The article also discusses how this influenced predictive text today.

LA Review of Books: IT’S TIME TO GET OVER QWERTY — A Q&A WITH TOM MULLANEY ON ALPHABETS, CHINESE CHARACTERS, AND COMPUTING
Is China then in a better position than most other countries when it comes to moving forward technologically in our information age? Or are there things that could lead to the advantages that characters can provide being squandered?

I think China is in a better position, yes. Chinese “Input” is arguably the future of IT — not only in China, but globally. As I put it just now, “input” takes far greater advantage of the QWERTY keyboard than conventional “typing” does in the alphabetic world, with our century-old what-you-type-is-what-you-get mentality. The QWERTY keyboard in China is a “smart keyboard”: a device used to oversee a rapid two-part process of finding and choosing characters from a database, using ever-faster and more sophisticated techniques. This “finding and choosing” aspect of modern Chinese IT is one of the most exciting and surprising discoveries I made in my research, in fact. Namely, modern-day Chinese computing owes a tremendous debt to the work of Chinese library scientists and others back in the 1920s through 1940s — figures like Du Dingyou, Chen Lifu, and others who never knew that the computer would be invented, of course, but who obsessed over the question of how to design faster and faster ways of organizing Chinese library card catalogs, phone books, and filing systems! Little could they have known that, decades later, major companies like IBM, Microsoft, Google, Apple, Sougou, and others would dust off their methods and turn them into the engine of China’s rise as an IT giant!
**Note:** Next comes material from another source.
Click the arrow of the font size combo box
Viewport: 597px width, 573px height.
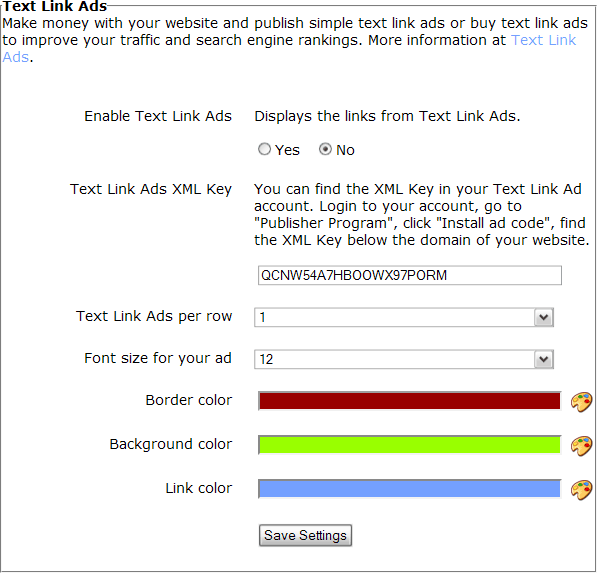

By contrast, the Latin alphabetic world has spent more than two centuries congratulating itself for “Our Glorious Alphabet,” and yet at the same time has done far less to explore and push the Latin alphabet to its fullest potential. In fact, Silicon Valley is having a really hard time now convincing average computer users in the West that the keyboard is in fact an obstacle — that it’s somehow broken and that average users need to start exploring more of the clever English-language input devices now available on the market — like the absolutely brilliant ShapeWriter system invented by my friend Shumin Zhai.